Text under study:
####################

Courses include environmental justice and politics, environmental history and economics, policy and development, property and the commons, environmental risk and the rhetoric of emerging threats, and cultural perspectives on nature, as well as courses in the natural sciences.

Environmental studies offers an annual, thematically-focused colloquium: Intersections: Boundary Work in Science and Environmental Studies. This series brings advocates, scholars, writers, and filmmakers to the College, encouraging conversations across the disciplines among students, faculty, and guest speakers, as well as access to new ideas and lively exchanges. Students may participate in internships during the academic year or in rural and urban settings across the country and throughout the world during the summer. Guest study at Reed College (Portland, Oregon), the Council on International Educational Exchange (Portland, Maine), the semester in environmental science at the Marine Biological Laboratory (Woods Hole, Massachusetts), and other programs are available to qualified Sarah Lawrence students. Vibrant connections across the faculty mean that students can craft distinctive competencies while building a broadly based knowledge of environmental issues, problems, policies, and possibilities.

####################

Supplied information:

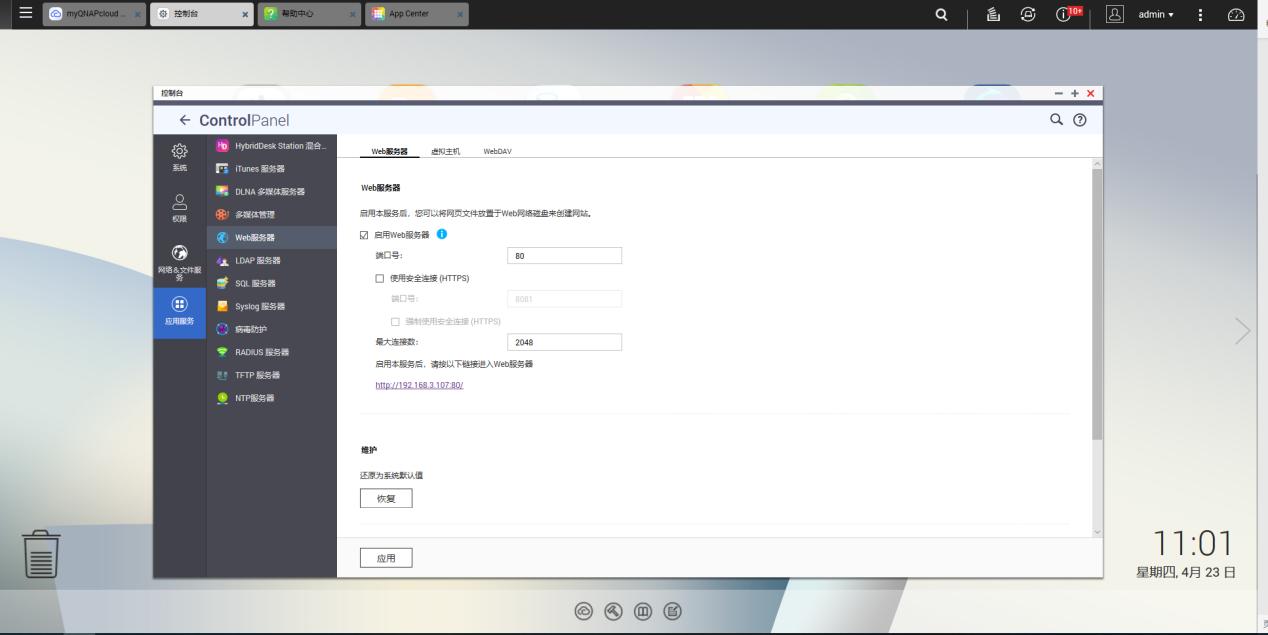Click the trash bin on the desktop
1268x635 pixels.
pyautogui.click(x=41, y=553)
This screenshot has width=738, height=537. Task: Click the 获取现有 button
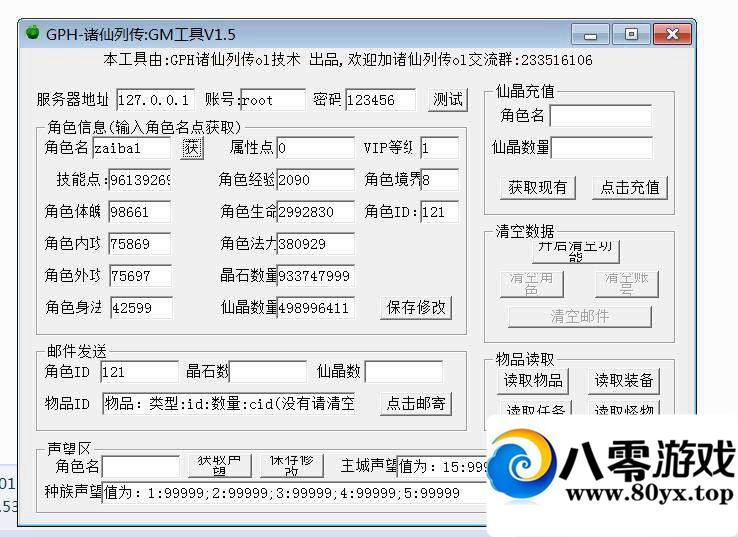(537, 187)
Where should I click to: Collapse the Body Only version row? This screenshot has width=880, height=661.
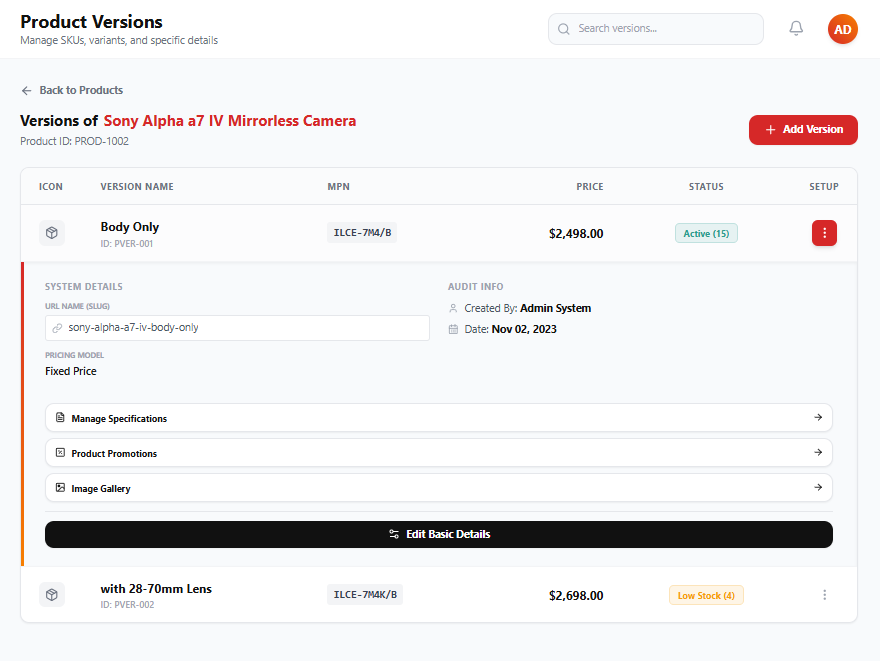point(438,233)
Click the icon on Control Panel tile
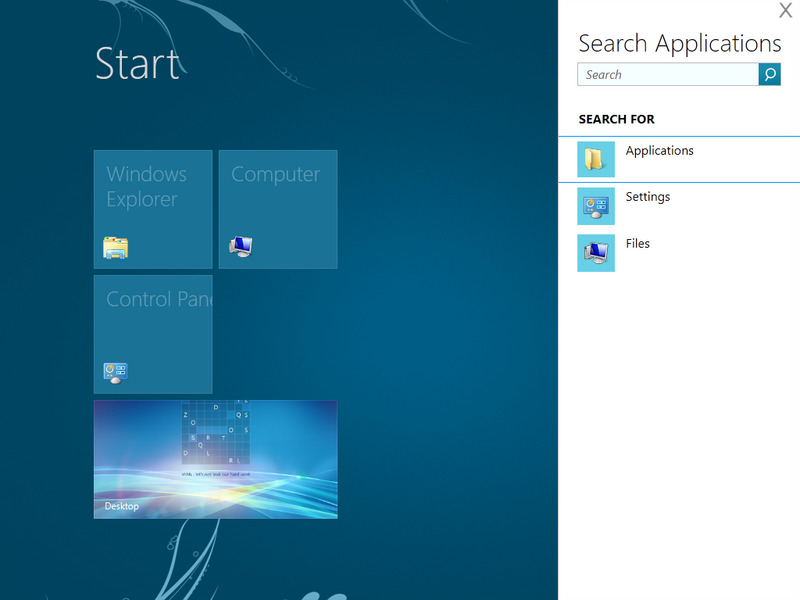 (x=116, y=373)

####################

What is being asked: Pick up the description of the environmental studies program after its last sentence and continue it.

Answer area:
Environmental Studies 2023-2024 Courses

Workshop on Sustainability Solutions at Sarah Lawrence College

Open, Small Lecture—Year | 2 credits

As we want to engage in individual and collective efforts toward sustainable and climate-change mitigating solutions, this workshop offers students the opportunity to explore the multiple ways in which “sustainability” can be fostered and developed at an institution like Sarah Lawrence College. Meeting once a week, students will work in small groups on a variety of projects and produce research and educational material that can lead to concrete and actionable proposals for both the College and our community to consider. Students will determine their own areas of interest and research, from energy and water usage monitoring to composting solutions, recycling/reusing and consumer sobriety, landscaping choices, pollinators and natural diversity, food growing, natural and human history of the land, and/or community collaborations, to name a few. As part of their project effort, students will engage with college administrators who are actively working toward sustainable solutions, as well as with student, staff, and faculty groups such as the Warren Green vegetable garden, the Sarah Lawrence Interdisciplinary Collective on the Environment (SLICE), and the Sustainability Committee. We will also explore the possibility of writing grants in coordination with other actors at the college. This workshop will meet for 1.5 hours once a week; it is offered as pass/fail, based on both attendance and a group project that will mostly be developed during our meeting time. All skills and areas of expertise are welcome, from environmental science to writing and visual and studio arts, but any interest in issues of sustainability and a strong sense of dedication will suffice!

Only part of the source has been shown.